Aujourd’hui, le site voyage.gc.ca a finalement été mis à jour pour indiquer que les nouvelles restrictions liées au dépistage généralisé sont «à venir bientôt». On attend toujours la communication d’une date exacte.

Rien appris  

«Je comprends les gens d’être tout mélangés, le gouvernement est tout mélangé, a critiqué le néodémocrate Alexandre Boulerice. Une chatte n’y retrouverait pas ses petits.»

«Ça me fait penser aux mêmes erreurs qu’on a faites au début de la pandémie [...] Deux ans plus tard, ils n’ont rien appris», a-t-il ajouté.

Pendant ce temps, Omicron continue sa progression dans le monde et chez nous.
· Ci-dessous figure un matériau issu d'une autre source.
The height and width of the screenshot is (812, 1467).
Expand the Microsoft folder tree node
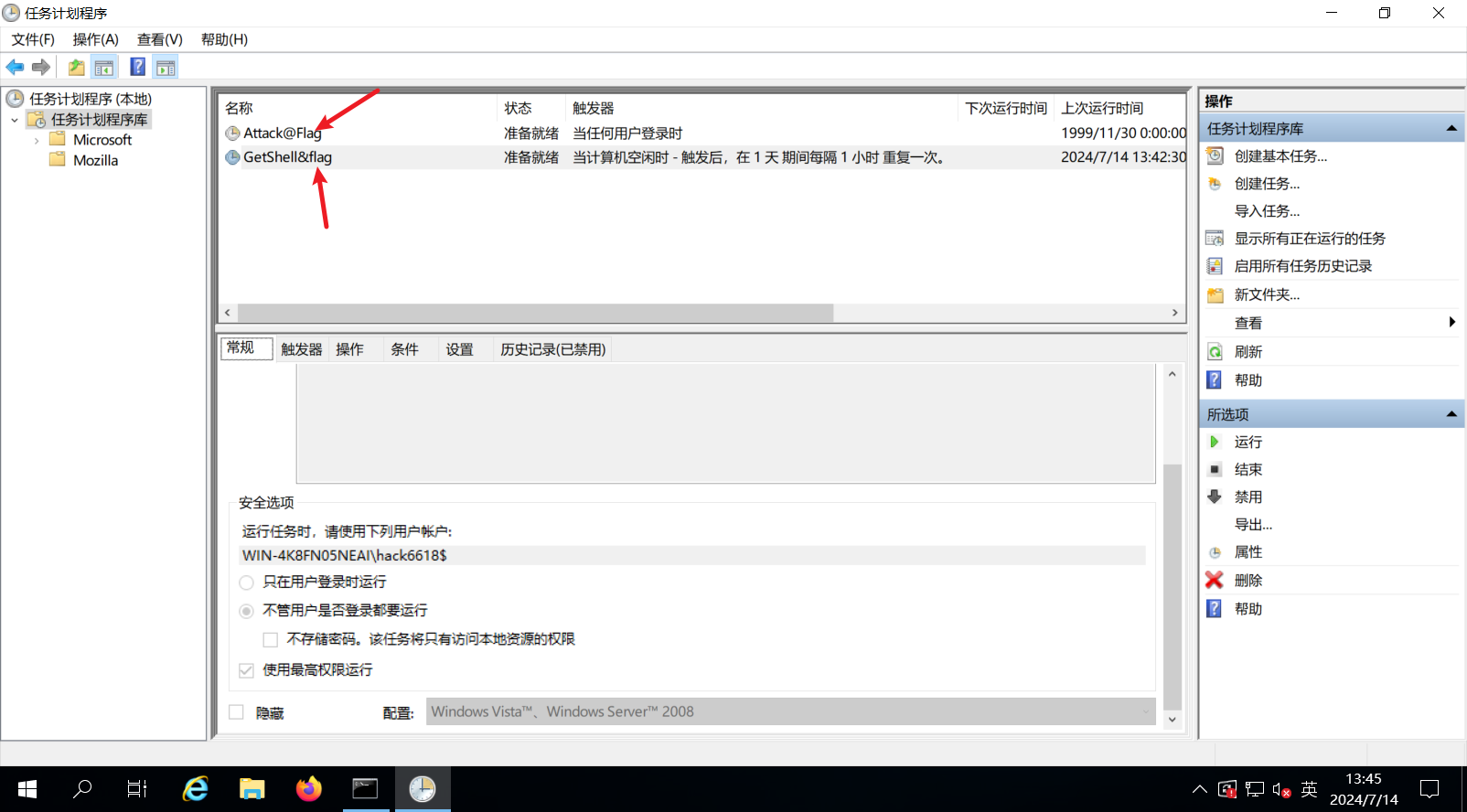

Il a été détecté aujourd’hui dans une troisième province canadienne, cette fois au Manitoba, chez une personne récemment revenue d'un voyage dans l'un des 14 pays avec lesquels Ottawa a coupé les liaisons aériennes.

De la panique à la raison  

Mais il est «quasiment certain» que ce variant ne cause pas de cas de COVID-19 plus graves que n'en cause Delta, a déclaré le Dr Anthony Fauci, conseiller de la Maison-Blanche sur la crise sanitaire.

«Il y a quelques signes montrant qu'il se pourrait même qu'il soit encore moins grave», a-t-il ajouté en entretien à l’AFP.

Dans ce contexte, le président du Conseil des aéroports du Canada (CAC), Daniel-Robert Gooch, espère que la raison l’emportera rapidement sur la panique.

«Tous les passagers et le personnel sont vaccinés. Tout le monde porte le masque. En plus de ça, on demande un test PCR avant de partir. Que veut-on de plus? Ce n’est jamais possible d’éliminer complètement le risque», a-t-il dit au Journal.